There are no (Buy a Lynx) subliminal messages (Or two) in this game (Buy a Lynx).

  • Suspiciously Similar Substitute - Larry the Rat in Rampage (Atari Lynx only) for Curtis the Mouse in Universal Tour (a Rat in Through Time) for Rhett the Rat in Total Destruction. Also Harley the Warthog in Universal Tour and Through Time for Wally the Warthog in Total Destruction.
  • Title Drop - In the intro for Rampage 2: Universal Tour.

"Heaven help us! They're on a rampage!"

  • Video Game Cruelty Potential - Possibly the point of these games. First off, you may get points by snacking on civilians and soldiers.
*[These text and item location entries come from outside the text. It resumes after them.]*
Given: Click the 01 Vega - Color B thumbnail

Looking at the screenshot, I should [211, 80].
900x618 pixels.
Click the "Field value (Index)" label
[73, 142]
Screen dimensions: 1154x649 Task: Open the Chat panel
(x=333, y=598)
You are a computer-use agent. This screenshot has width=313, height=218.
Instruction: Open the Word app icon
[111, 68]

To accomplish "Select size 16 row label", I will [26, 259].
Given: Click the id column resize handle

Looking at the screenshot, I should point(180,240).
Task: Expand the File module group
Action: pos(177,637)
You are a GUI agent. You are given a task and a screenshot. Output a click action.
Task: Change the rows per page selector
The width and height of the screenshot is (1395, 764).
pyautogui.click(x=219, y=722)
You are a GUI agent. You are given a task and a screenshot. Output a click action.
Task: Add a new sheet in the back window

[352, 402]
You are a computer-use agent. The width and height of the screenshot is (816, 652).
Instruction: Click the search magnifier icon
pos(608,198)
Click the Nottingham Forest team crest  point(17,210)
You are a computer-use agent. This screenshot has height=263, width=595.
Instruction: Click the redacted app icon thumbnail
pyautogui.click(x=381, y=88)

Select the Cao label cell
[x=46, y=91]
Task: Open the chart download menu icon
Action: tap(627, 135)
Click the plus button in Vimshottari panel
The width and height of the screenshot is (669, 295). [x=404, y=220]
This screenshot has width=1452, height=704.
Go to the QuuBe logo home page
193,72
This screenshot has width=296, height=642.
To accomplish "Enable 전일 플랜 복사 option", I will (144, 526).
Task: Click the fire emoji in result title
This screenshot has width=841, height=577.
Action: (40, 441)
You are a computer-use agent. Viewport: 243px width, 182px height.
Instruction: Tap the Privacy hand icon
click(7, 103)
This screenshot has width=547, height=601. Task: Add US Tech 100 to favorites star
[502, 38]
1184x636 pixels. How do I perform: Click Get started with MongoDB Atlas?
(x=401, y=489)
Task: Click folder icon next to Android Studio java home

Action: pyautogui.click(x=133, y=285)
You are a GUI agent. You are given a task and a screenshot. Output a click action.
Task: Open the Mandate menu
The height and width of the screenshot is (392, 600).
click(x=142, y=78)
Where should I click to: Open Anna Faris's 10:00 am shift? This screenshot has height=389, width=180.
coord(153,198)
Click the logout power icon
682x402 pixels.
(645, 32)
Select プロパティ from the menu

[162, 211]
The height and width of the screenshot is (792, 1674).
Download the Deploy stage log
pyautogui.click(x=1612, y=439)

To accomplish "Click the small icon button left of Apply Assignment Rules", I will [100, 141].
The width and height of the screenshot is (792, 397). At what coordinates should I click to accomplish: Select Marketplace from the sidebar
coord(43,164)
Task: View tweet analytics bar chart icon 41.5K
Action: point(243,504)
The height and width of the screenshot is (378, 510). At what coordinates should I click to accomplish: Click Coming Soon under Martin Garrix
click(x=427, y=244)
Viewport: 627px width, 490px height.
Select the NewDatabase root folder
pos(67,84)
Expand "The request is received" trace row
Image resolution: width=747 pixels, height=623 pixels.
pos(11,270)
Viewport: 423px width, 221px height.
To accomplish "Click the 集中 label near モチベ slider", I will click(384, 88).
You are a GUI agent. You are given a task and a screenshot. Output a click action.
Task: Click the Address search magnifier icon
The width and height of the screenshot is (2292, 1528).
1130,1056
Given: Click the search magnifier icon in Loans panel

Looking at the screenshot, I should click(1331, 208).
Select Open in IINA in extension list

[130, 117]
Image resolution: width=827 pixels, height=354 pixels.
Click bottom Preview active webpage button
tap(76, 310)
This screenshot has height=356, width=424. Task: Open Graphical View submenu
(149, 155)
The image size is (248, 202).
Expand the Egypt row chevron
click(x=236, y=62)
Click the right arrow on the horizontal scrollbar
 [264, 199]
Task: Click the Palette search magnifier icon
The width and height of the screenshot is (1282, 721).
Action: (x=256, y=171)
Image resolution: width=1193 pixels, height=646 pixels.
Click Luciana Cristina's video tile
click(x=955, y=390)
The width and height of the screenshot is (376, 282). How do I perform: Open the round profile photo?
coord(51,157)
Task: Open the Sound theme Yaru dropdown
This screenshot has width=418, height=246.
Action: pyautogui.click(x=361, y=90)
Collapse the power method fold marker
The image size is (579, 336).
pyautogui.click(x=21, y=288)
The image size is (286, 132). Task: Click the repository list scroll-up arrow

But there's also the fact that, in World Tour, there are elders, entire families (including kids) and wheelchair-bound people among the victims!!!
    • Total Destruction takes this Up to Eleven with ACTUAL CRUELTY: One of the monsters' favorite food is a CAT.
    • Video Game Cruelty Punishment - ...however, sometimes your attempts to eat some poor bastard just trying to take a bath (or at least raiding his fridge) are met with your monster eating a toaster or a jug of poison instead.
      • Not to mention the fact that eating clergymen results in your monster getting struck by lightning...
  • Was Once a Man - George was a Scumlabs employee who turned out as an accidental test subject. Lizzie drank contaminated water. Ralph ate contaminated food.
    • In Total Destruction, the original three monsters, as well as the others, were test subjects for Scum Labs new product, Scum Soda.